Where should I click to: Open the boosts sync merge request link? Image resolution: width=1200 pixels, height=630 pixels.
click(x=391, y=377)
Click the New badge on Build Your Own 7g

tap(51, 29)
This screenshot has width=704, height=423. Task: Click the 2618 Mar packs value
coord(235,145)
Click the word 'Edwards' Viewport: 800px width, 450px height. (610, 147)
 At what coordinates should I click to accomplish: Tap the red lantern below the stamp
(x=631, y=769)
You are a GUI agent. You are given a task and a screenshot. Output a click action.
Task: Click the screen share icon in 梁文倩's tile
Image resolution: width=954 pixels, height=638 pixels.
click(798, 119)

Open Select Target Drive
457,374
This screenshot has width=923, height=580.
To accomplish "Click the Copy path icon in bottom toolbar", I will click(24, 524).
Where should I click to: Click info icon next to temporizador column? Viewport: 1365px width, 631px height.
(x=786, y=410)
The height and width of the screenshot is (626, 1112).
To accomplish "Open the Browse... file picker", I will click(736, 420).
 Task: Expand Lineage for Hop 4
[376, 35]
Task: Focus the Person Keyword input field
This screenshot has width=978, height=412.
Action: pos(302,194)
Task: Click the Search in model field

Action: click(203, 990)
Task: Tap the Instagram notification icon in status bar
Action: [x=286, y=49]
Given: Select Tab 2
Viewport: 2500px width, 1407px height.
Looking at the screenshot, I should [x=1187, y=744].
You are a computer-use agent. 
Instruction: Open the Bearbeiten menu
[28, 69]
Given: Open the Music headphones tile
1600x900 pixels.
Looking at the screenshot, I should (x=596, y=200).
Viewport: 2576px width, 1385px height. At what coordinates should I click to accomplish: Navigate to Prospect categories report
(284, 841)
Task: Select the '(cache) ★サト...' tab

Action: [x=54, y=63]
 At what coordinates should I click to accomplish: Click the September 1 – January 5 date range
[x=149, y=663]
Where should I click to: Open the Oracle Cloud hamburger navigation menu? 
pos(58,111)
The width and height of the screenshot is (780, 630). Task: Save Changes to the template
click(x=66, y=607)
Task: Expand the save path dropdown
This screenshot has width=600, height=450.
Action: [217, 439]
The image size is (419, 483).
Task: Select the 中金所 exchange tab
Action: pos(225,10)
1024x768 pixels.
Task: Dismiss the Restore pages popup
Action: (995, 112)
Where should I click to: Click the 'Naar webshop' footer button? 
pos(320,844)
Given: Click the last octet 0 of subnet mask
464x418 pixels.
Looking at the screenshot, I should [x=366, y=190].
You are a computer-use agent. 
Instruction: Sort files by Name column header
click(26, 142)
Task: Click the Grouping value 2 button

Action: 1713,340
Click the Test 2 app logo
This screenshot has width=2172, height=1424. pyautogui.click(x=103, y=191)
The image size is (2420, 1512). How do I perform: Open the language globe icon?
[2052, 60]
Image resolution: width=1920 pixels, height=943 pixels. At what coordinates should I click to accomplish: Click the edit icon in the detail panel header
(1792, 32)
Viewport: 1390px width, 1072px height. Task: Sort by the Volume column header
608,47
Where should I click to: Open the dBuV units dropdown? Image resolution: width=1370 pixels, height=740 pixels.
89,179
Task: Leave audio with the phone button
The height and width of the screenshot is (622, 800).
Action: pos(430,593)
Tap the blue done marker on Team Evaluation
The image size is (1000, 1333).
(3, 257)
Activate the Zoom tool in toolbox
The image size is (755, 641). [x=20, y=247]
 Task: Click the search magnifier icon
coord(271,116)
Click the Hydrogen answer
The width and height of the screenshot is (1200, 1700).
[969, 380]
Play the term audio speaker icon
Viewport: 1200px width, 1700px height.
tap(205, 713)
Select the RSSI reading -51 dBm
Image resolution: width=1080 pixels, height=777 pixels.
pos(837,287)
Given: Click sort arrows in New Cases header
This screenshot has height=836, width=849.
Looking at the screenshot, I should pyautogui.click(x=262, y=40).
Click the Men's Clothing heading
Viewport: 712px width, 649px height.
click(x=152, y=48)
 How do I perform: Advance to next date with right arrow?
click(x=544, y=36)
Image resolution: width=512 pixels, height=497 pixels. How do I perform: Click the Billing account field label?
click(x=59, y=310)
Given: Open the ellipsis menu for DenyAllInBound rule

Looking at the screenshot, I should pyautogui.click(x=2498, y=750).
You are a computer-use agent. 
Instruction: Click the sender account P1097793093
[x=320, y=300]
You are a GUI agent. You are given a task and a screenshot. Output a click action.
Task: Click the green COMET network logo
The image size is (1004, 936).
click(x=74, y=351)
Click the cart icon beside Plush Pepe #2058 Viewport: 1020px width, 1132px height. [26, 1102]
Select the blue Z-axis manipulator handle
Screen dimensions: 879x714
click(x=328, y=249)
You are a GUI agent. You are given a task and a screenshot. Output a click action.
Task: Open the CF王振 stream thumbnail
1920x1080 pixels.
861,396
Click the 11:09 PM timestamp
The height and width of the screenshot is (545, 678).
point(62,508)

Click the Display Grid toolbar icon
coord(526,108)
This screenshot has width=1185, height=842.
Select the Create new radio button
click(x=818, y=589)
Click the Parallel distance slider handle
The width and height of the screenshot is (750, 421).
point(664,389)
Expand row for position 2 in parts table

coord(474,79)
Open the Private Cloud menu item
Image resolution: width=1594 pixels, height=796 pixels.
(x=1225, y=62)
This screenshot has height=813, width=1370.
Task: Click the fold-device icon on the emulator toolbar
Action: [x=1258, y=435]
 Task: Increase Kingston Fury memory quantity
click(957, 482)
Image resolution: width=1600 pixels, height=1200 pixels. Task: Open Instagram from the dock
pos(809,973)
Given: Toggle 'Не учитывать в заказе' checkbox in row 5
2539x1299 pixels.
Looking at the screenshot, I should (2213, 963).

******

Stated problem:
Rewrite all the entries above as a JSON list of strings, with one string for each line and blank lines left out.

Answer to the exercise:
[
  "Where should I click to: Open the boosts sync merge request link? Image resolution: width=1200 pixels, height=630 pixels.",
  "click(x=391, y=377)",
  "Click the New badge on Build Your Own 7g",
  "tap(51, 29)",
  "This screenshot has width=704, height=423. Task: Click the 2618 Mar packs value",
  "coord(235,145)",
  "Click the word 'Edwards' Viewport: 800px width, 450px height. (610, 147)",
  " At what coordinates should I click to accomplish: Tap the red lantern below the stamp",
  "(x=631, y=769)",
  "You are a GUI agent. You are given a task and a screenshot. Output a click action.",
  "Task: Click the screen share icon in 梁文倩's tile",
  "Image resolution: width=954 pixels, height=638 pixels.",
  "click(798, 119)",
  "Open Select Target Drive",
  "457,374",
  "This screenshot has width=923, height=580.",
  "To accomplish \"Click the Copy path icon in bottom toolbar\", I will click(24, 524).",
  "Where should I click to: Click info icon next to temporizador column? Viewport: 1365px width, 631px height.",
  "(x=786, y=410)",
  "The height and width of the screenshot is (626, 1112).",
  "To accomplish \"Open the Browse... file picker\", I will click(736, 420).",
  " Task: Expand Lineage for Hop 4",
  "[376, 35]",
  "Task: Focus the Person Keyword input field",
  "This screenshot has width=978, height=412.",
  "Action: pos(302,194)",
  "Task: Click the Search in model field",
  "Action: click(203, 990)",
  "Task: Tap the Instagram notification icon in status bar",
  "Action: [x=286, y=49]",
  "Given: Select Tab 2",
  "Viewport: 2500px width, 1407px height.",
  "Looking at the screenshot, I should [x=1187, y=744].",
  "You are a computer-use agent. ",
  "Instruction: Open the Bearbeiten menu",
  "[28, 69]",
  "Given: Open the Music headphones tile",
  "1600x900 pixels.",
  "Looking at the screenshot, I should (x=596, y=200).",
  "Viewport: 2576px width, 1385px height. At what coordinates should I click to accomplish: Navigate to Prospect categories report",
  "(284, 841)",
  "Task: Select the '(cache) ★サト...' tab",
  "Action: [x=54, y=63]",
  " At what coordinates should I click to accomplish: Click the September 1 – January 5 date range",
  "[x=149, y=663]",
  "Where should I click to: Open the Oracle Cloud hamburger navigation menu? ",
  "pos(58,111)",
  "The width and height of the screenshot is (780, 630). Task: Save Changes to the template",
  "click(x=66, y=607)",
  "Task: Expand the save path dropdown",
  "This screenshot has width=600, height=450.",
  "Action: [217, 439]",
  "The image size is (419, 483).",
  "Task: Select the 中金所 exchange tab",
  "Action: pos(225,10)",
  "1024x768 pixels.",
  "Task: Dismiss the Restore pages popup",
  "Action: (995, 112)",
  "Where should I click to: Click the 'Naar webshop' footer button? ",
  "pos(320,844)",
  "Given: Click the last octet 0 of subnet mask",
  "464x418 pixels.",
  "Looking at the screenshot, I should [x=366, y=190].",
  "You are a computer-use agent. ",
  "Instruction: Sort files by Name column header",
  "click(26, 142)",
  "Task: Click the Grouping value 2 button",
  "Action: 1713,340",
  "Click the Test 2 app logo",
  "This screenshot has width=2172, height=1424. pyautogui.click(x=103, y=191)",
  "The image size is (2420, 1512). How do I perform: Open the language globe icon?",
  "[2052, 60]",
  "Image resolution: width=1920 pixels, height=943 pixels. At what coordinates should I click to accomplish: Click the edit icon in the detail panel header",
  "(1792, 32)",
  "Viewport: 1390px width, 1072px height. Task: Sort by the Volume column header",
  "608,47",
  "Where should I click to: Open the dBuV units dropdown? Image resolution: width=1370 pixels, height=740 pixels.",
  "89,179",
  "Task: Leave audio with the phone button",
  "The height and width of the screenshot is (622, 800).",
  "Action: pos(430,593)",
  "Tap the blue done marker on Team Evaluation",
  "The image size is (1000, 1333).",
  "(3, 257)",
  "Activate the Zoom tool in toolbox",
  "The image size is (755, 641). [x=20, y=247]",
  " Task: Click the search magnifier icon",
  "coord(271,116)",
  "Click the Hydrogen answer",
  "The width and height of the screenshot is (1200, 1700).",
  "[969, 380]",
  "Play the term audio speaker icon",
  "Viewport: 1200px width, 1700px height.",
  "tap(205, 713)",
  "Select the RSSI reading -51 dBm",
  "Image resolution: width=1080 pixels, height=777 pixels.",
  "pos(837,287)",
  "Given: Click sort arrows in New Cases header",
  "This screenshot has height=836, width=849.",
  "Looking at the screenshot, I should pyautogui.click(x=262, y=40).",
  "Click the Men's Clothing heading",
  "Viewport: 712px width, 649px height.",
  "click(x=152, y=48)",
  " How do I perform: Advance to next date with right arrow?",
  "click(x=544, y=36)",
  "Image resolution: width=512 pixels, height=497 pixels. How do I perform: Click the Billing account field label?",
  "click(x=59, y=310)",
  "Given: Open the ellipsis menu for DenyAllInBound rule",
  "Looking at the screenshot, I should pyautogui.click(x=2498, y=750).",
  "You are a computer-use agent. ",
  "Instruction: Click the sender account P1097793093",
  "[x=320, y=300]",
  "You are a GUI agent. You are given a task and a screenshot. Output a click action.",
  "Task: Click the green COMET network logo",
  "The image size is (1004, 936).",
  "click(x=74, y=351)",
  "Click the cart icon beside Plush Pepe #2058 Viewport: 1020px width, 1132px height. [26, 1102]",
  "Select the blue Z-axis manipulator handle",
  "Screen dimensions: 879x714",
  "click(x=328, y=249)",
  "You are a GUI agent. You are given a task and a screenshot. Output a click action.",
  "Task: Open the CF王振 stream thumbnail",
  "1920x1080 pixels.",
  "861,396",
  "Click the 11:09 PM timestamp",
  "The height and width of the screenshot is (545, 678).",
  "point(62,508)",
  "Click the Display Grid toolbar icon",
  "coord(526,108)",
  "This screenshot has width=1185, height=842.",
  "Select the Create new radio button",
  "click(x=818, y=589)",
  "Click the Parallel distance slider handle",
  "The width and height of the screenshot is (750, 421).",
  "point(664,389)",
  "Expand row for position 2 in parts table",
  "coord(474,79)",
  "Open the Private Cloud menu item",
  "Image resolution: width=1594 pixels, height=796 pixels.",
  "(x=1225, y=62)",
  "This screenshot has height=813, width=1370.",
  "Task: Click the fold-device icon on the emulator toolbar",
  "Action: [x=1258, y=435]",
  " Task: Increase Kingston Fury memory quantity",
  "click(957, 482)",
  "Image resolution: width=1600 pixels, height=1200 pixels. Task: Open Instagram from the dock",
  "pos(809,973)",
  "Given: Toggle 'Не учитывать в заказе' checkbox in row 5",
  "2539x1299 pixels.",
  "Looking at the screenshot, I should (2213, 963)."
]